For development, clone the repo and install in editable mode:

```bash
pip install -e ".[dev]"
```

```python
from q2mm.optimizers.objective import ReferenceData, ObjectiveFunction
from q2mm.optimizers.scipy_opt import ScipyOptimizer
from q2mm.models.seminario import estimate_force_constants
from q2mm.backends.mm import OpenMMEngine

# 1. Load QM reference data and molecule from a Gaussian checkpoint
ref, mol = ReferenceData.from_fchk("ts-optimized.fchk", bond_tolerance=1.4)

# 2. Estimate initial force field from the QM Hessian (Seminario method)
ff = estimate_force_constants(mol, au_hessian=True)

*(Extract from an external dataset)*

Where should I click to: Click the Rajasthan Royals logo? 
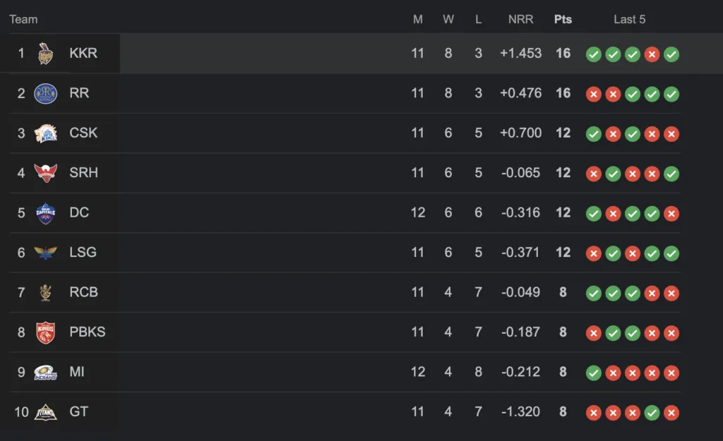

# 3. Set up the objective function and optimize
engine = OpenMMEngine()
obj = ObjectiveFunction(ff, engine, [mol], ref)
result = ScipyOptimizer(method="L-BFGS-B").optimize(obj)

print(result.summary())
```

`ReferenceData.from_fchk()` auto-extracts bond lengths and angles from the
QM geometry. You can also use `from_gaussian()` for `.log` files, or
`from_molecule()` for maximum control. See the
[Tutorial](https://ericchansen.github.io/q2mm/tutorial/) for the full
workflow including frequencies, eigenmatrix data, and multi-molecule fits.

## Supported Backends

| Backend | Type | License |
|---------|------|---------|
| **OpenMM** | MM | MIT |
| **Psi4** | QM | BSD-3 |
| **Tinker** | MM | Free (academic) |
| **Gaussian** | QM | Commercial |
| **Schrödinger** | QM/MM | Commercial |

## License

MIT. See [LICENSE](LICENSE).

## Contributing

See [CONTRIBUTING.md](CONTRIBUTING.md) for development setup, testing with
Docker, and submitting changes.